(Documento sorgente)
►

Il vertice delle Nazioni Unite della scorsa settimana ha sancito
l’impossibilità di riformare questa istituzione e la sconfitta del
progetto ‘riformista” del segretario generale Kofi Annan. Sarebbe stato
un disastro totale se dal vertice non fosse emersa, per la prima volta
in molti anni, un’opposizione istituzionale al mondo unipolare e al
pensiero unico neoliberale che ha portato l’ONU all’immobilità attuale.
Quest’opposizione prende e solleva la bandiera del Sud del mondo, dei
movimenti sociali e della società civile del pianeta. Nell’ambito
istituzionale questo mondo per la prima volta può identificare nella
figura del presidente venezuelano uno dei suoi dirigenti.
Hugo Chávez è stato l’unico a rompere i toni ovattati del vertice, le
cadenze attenuate e le formalità diplomatiche del palazzo di vetro. Si è
preso 20 minuti invece dei cinque che gli toccavano. E il suo non è
stato un discorso rituale. Il suo intervento è stato irriverente e
provocatorio ma sensato e straordinariamente efficace. Così efficace che
forse per la prima volta la cosiddetta ‘stampa internazionale’ –come ama
definire se stessa la stampa occidentale- ha smesso di ridicolizzarlo.
Non è già più il folcloristico militare exgolpista amico di Fidel Castro
e si è dato spazio –quasi con rispetto- al suo intervento, arrivando
spesso ad elogiare la nobiltà del discorso e le buone ragioni di questo,
pur rilevandone i tratti utopici.

◄

(Elenco materiale)
►

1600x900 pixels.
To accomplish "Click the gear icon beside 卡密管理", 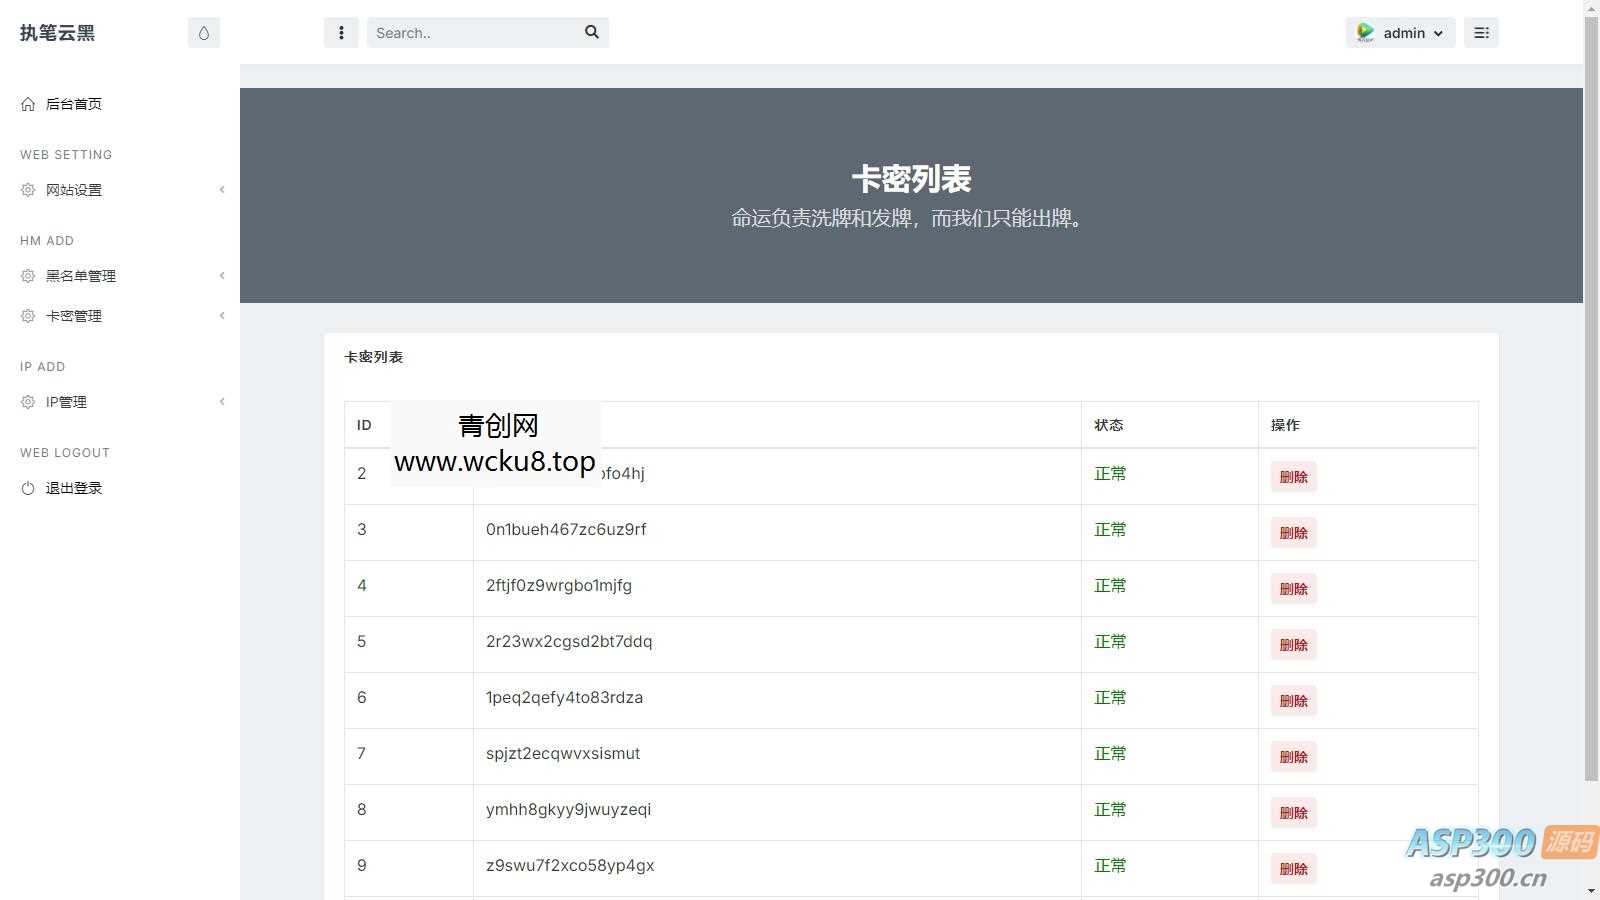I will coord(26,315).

◄
►

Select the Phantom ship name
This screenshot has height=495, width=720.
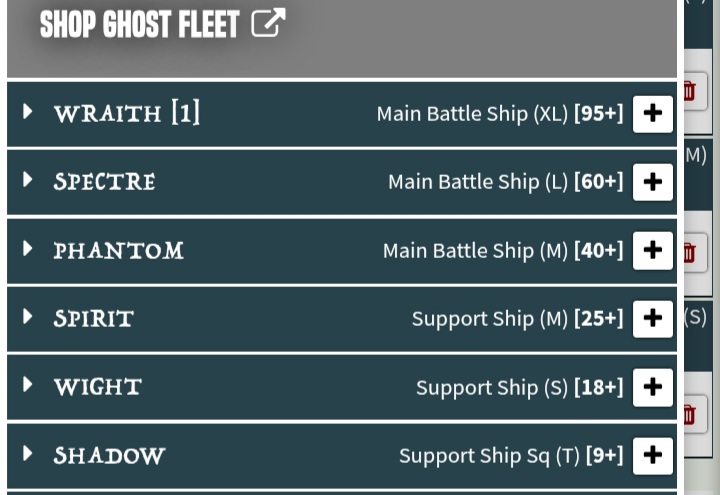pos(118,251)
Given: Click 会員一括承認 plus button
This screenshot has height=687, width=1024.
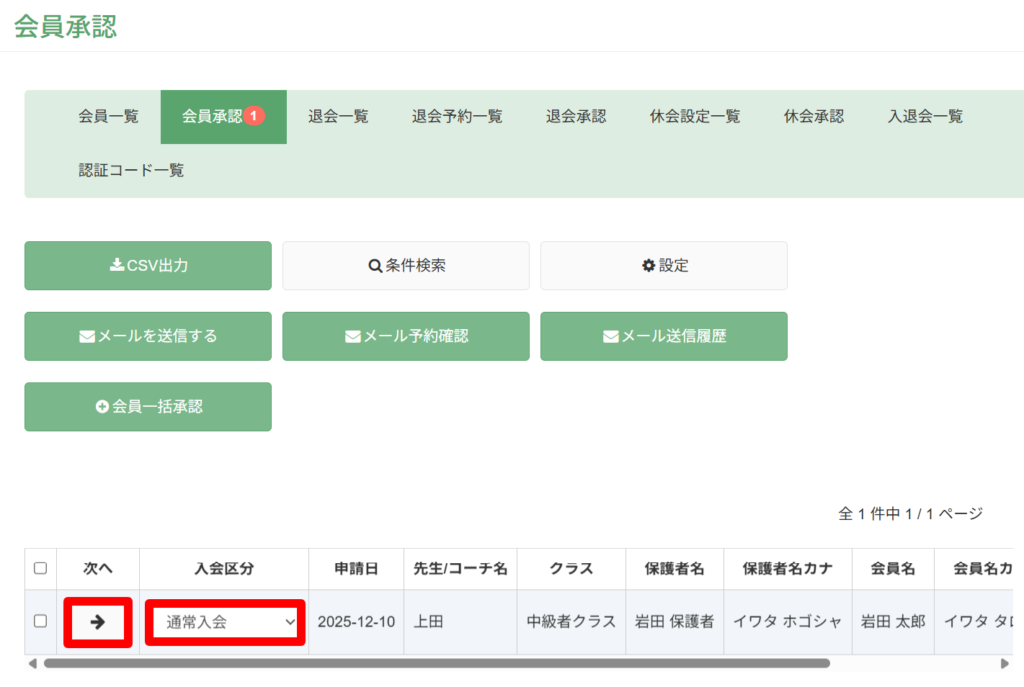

◄

(Da svolgere)
1. Nel testo sul vertice delle Nazioni Unite, quanti minuti ha usato Hugo Chávez per il suo intervento?
2. Prosegui il testo sul vertice delle Nazioni Unite dopo la sua ultima frase.

(Risposte)
1. 20 minuti, invece dei cinque che gli spettavano.

2.
Abbiamo
bisogno di ali per volare
Chávez ha iniziato ricordando che cinque anni fa, nel Vertice del
Millennio, i partecipanti si erano solennemente compromessi a ridurre
alla metà gli 842 milioni di affamati entro l’anno 2015. Il fallimento è
totale, così come è totale il fallimento per ognuna delle mete che in
pompa magna la comunità internazionale si era data. E così evidente è
questo fallimento che l’ambasciatore statunitense, il falco John Bolton,
ha preteso di eliminare dal documento finale ogni riferimento alle
promesse di cinque anni prima.
La conclusione di Chávez è amara: l’attuale modello dell’ONU ha esaurito
il suo corso e non serve più. Ma il discorso passa dall’analisi alla
proposta concreta. Il presidente venezuelano individua duetempi, uno
lontano, con il superamento della “terrificante globalizzazione
neoliberale”. E’ “il sogno di non doversi vergognare per la fame, le
malattie, l’analfabetismo, il bisogno estremo. E’ un sogno che ha
bisogno di radici ma anche di ali per volare”. L’altro tempo è vicino,
con proposte concrete, possibili se non fosse per i baffi di Bolton.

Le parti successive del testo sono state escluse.